La térmica de Gas Natural Fenosa en Meirama (Cerceda) genera ocupación para otras 900 personas, entre las 140 de su plantilla directa y los puestos de compañías auxiliares y suministradores de servicios y materiales.
Galicia quiere tener voz
Conocedora del gran impacto que puede tener sobre la economía gallega la aplicación de esta medida, la Xunta ha remitido una carta al comisario de la Unión Europea Joaquín Almunia en la que solicita a Bruselas que no tome ninguna medida al respecto antes de que la comunidad autónoma tenga «la oportunidad de desarrollar sus puntos de vista sobre la justificación de la misma y, por tanto, sin que se incoe el procedimiento formal de investigación previsto en el artículo 108.2» del tratado comunitario.
La Consellería de Industria recuerda que el decreto del Gobierno «ha sido objeto de fuertes críticas por parte de los organismos públicos más relevantes al respecto», es decir, la Comisión Nacional de la Competencia y la Comisión Nacional de la Energía, que cuestionaron tanto su impacto en el mercado como su proporcionalidad.
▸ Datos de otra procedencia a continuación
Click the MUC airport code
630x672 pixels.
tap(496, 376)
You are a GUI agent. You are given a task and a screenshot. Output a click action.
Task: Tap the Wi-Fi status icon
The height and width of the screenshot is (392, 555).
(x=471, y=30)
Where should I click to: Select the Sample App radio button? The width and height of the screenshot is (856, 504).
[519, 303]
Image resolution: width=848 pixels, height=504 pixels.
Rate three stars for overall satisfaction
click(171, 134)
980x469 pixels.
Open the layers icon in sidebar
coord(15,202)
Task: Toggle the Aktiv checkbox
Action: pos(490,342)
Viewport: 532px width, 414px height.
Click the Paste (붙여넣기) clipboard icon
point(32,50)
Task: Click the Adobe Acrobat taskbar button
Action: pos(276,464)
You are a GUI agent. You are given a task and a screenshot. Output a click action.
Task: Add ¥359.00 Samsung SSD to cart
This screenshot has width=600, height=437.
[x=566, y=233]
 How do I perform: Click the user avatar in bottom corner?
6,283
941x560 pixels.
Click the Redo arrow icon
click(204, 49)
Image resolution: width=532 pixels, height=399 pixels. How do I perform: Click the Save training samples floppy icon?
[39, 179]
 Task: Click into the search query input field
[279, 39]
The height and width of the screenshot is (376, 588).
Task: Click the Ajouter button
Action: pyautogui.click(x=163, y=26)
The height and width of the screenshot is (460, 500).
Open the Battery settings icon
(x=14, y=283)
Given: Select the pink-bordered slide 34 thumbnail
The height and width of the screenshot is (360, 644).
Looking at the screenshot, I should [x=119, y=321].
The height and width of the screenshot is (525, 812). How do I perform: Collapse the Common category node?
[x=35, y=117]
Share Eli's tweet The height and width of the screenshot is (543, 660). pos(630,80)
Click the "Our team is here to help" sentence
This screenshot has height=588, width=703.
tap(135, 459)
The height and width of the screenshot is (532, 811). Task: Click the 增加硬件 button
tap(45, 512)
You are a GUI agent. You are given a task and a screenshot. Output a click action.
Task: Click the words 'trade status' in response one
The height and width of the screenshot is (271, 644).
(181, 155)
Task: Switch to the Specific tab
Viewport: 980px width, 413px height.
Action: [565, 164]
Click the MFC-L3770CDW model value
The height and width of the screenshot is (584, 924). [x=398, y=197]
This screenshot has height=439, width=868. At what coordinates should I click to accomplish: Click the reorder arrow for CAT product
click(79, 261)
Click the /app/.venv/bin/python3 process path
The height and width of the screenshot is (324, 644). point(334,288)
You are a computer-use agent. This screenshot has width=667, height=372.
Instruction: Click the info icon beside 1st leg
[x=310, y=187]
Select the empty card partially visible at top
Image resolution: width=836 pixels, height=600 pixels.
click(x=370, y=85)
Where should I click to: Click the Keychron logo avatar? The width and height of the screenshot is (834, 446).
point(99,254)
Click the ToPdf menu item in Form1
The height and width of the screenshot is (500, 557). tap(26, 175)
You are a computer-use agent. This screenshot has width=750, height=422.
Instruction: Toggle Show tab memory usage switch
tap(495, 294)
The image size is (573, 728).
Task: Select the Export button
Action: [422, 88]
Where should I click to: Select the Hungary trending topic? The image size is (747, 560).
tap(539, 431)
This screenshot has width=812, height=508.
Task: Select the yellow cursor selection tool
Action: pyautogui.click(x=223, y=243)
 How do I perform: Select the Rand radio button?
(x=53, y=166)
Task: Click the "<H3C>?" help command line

Los cálculos de la Xunta también apuntan a que, en términos de empleo, peligran unos 2.000 puestos. Además, subraya el efecto dominó de la medida, que también repercutirá en otros segmentos económicos gallegos.
Los primeros afectados por la amenaza de parálisis serán los transportistas y los operarios de firmas auxiliares, aunque los sindicatos confían en el establecimiento de medidas que ayuden a paliar la caída en la actividad. El presidente del comité de empresa de la central pontesa, Miguel Ángel López, espera que Bruselas arbitre mecanismos para compensar los momentos de inactividad de las terminales afectadas, ayudas que las eléctricas repercutan también en la industria auxiliar, de forma que no pague totalmente los efectos del parón.
Pero las cifras de movimiento portuario del carbón con destino a As Pontes evidencian ya lo que puede acontecer: en el primer semestre de este año se movieron en la rada ferrolana 1,1 millones de toneladas de mineral, frente a los 1,9 del mismo período del año anterior.
La Autoridad Portuaria que preside Ángel del Real ya manifestó recientemente su preocupación sobre la repercusión que tendrá la decisión del Gobierno central en su balance en los próximos meses, pero no es el único.
Preocupación de los alcaldes
Los alcaldes de Cerceda y As Pontes, José García Liñares y Valentín González Formoso, respectivamente, han mostrado en las últimas semanas su preocupación por el impacto que puede tener la normativa en sus respectivos municipios, no solo en sus arcas, sino en toda la cadena de actividad ligada a las térmicas.
La Confederación de Empresarios de Ferrolterra, Eume y Ortegal (Cofer), que aglutina a la mayoría de las asociaciones empresariales de la zona, se suma a la preocupación de Xunta y alcaldes. Su presidente, José Rilo, calificó la situación de «muy grave» y advirtió de que las consecuencias para el sector del transporte, formado mayoritariamente por profesionales autónomos, pueden ser dramáticas.